Gesto de estadistas
Quizás lo más lamentable de la salida de los presos de ETA tras haber pasado 18 años de condena en la cárcel -que hay que pasarlos para saber lo que es ese castigo- es que vuelven a una sociedad, a su País Vasco, mucho más inestable políticamente que cuando entraron. A pesar de la merma del terrorismo, la dinámica política de estos últimos años promovida por el nacionalismo legitima en gran medida sus asesinatos. Porque España está en conflicto con Euskal Herria, porque no se resolvió el problema desde 1839, porque se niega el Gobierno de Madrid a aceptar la voluntad de los vascos, tal como lo plantea Ibarretxe nada menos que en La Moncloa.
Si esos presos regresaran a una sociedad normalizada, ésta los engulliría y pasarían desapercibidos, y ellos estarían avergonzados por lo que hicieron. Pero Ibarretxe, su plan, ha conseguido que salgan como individuos necesarios y hasta heroicos para esa sociedad vasca que pugna por librarse de la bota española. Por el contrario, las víctimas, los acosados, los que disienten políticamente son los malos vascos, los que debieran desaparecer de aquí. Así están las cosas. Por eso, que Zapatero haya dicho que no a las pretensiones de Ibarretxe, y que la vicepresidenta y portavoz del Gobierno deslizara en La Moncloa las palabras "firmeza" y "fuerza" alivia la preocupación de los excluidos por el nacionalismo, aunque sepan -éstos sí lo saben- que van seguir sufriendo la misma dinámica puesta en marcha por aquél hasta que no sea desplazado del poder. Que no va a parar sólo ante las palabras.
Santiago Carrillo se quejaba hace pocos días, en un magnífico reportaje en la televisión, de la limitada dimensión de los políticos de ahora frente a los de la transición. Les falta cocimiento, decía. Tenía razón. Pero a muchos nos ha sorprendido gratamente las conclusiones del encuentro de la semana pasada entre Zapatero y Rajoy. No sé si lo que escuchó de Ibarretxe en la entrevista previa le impactó a nuestro presidente del Gobierno, que pasó mucho tiempo lanzando puentes al nacionalismo, mientras su partido no dejaba de chincharle al PP con su soledad. Y también me sorprendió Rajoy. Tras reunirse con sus mesnadas en un castillo, uno esperaba que saldría en montaraz galopada, pero salió con el discurso sereno de que va a garantizar con el apoyo de sus votos la estabilidad gubernamental, si fuera necesario. Ambos dirigentes han evaluado la situación, se encuentran y acuerdan con lealtad constitucional colaborar frente al reto del nacionalismo. Parecen, tras la reunión, políticos británicos; mucho más, ilustrados republicanos franceses. Fue un gesto de estadistas, del que estamos tan necesitados.

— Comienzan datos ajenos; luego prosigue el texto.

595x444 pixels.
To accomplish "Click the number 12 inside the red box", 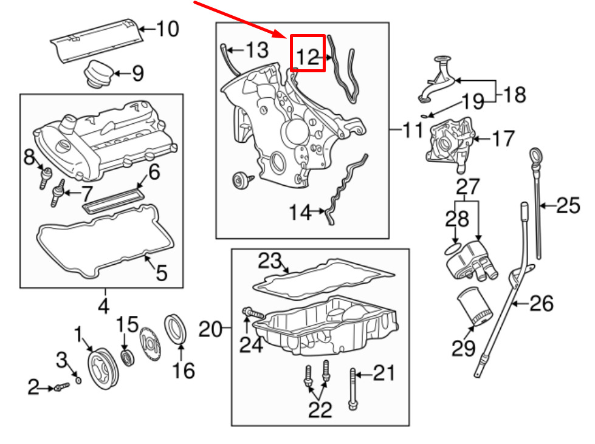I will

Aunque, mirándolo bien, no es para ponerles en un altar: es lo exigible y normal -una consecuencia incluso de la aplicación del Pacto Antiterrorista- en una situación en la que el terrorismo vasco no es ya lo grave, sino la propuesta política de secesión formulada por todo el nacionalismo. Si el Pacto Antiterrorista fue una gran medida para la derrota de ETA, esperemos que ese encuentro en la lealtad constitucional tenga el mismo efecto ante la ofensiva de Ibarretxe con el apoyo de Batasuna. Al menos, gozamos de un gran antecedente.
La aproximación de posturas entre el presidente del Gobierno y el líder de la oposición ha sido sorprendente, dados los antecedentes, pero, insisto, era lo obligado. Porque si el Gobierno del PSOE desea llevar a cabo las reformas constitucionales y estatutarias anunciadas, no son una originalidad las expresiones de María Teresa Fernández de la Vega diciendo que el PP es necesario e imprescindible. Entramos en la política real y no en la de corrala que hemos padecido en los últimos tiempos y que tan bien han aprovechado los nacionalismos periféricos. Las reformas se harán desde el centro o no se harán; aunque sea a propuesta de lo periférico. Y esperemos que nadie esté en contra de las reformas por principio, aunque se debiera siempre sostener el principio, mucho más fundamental, de que tampoco se le impongan a nadie.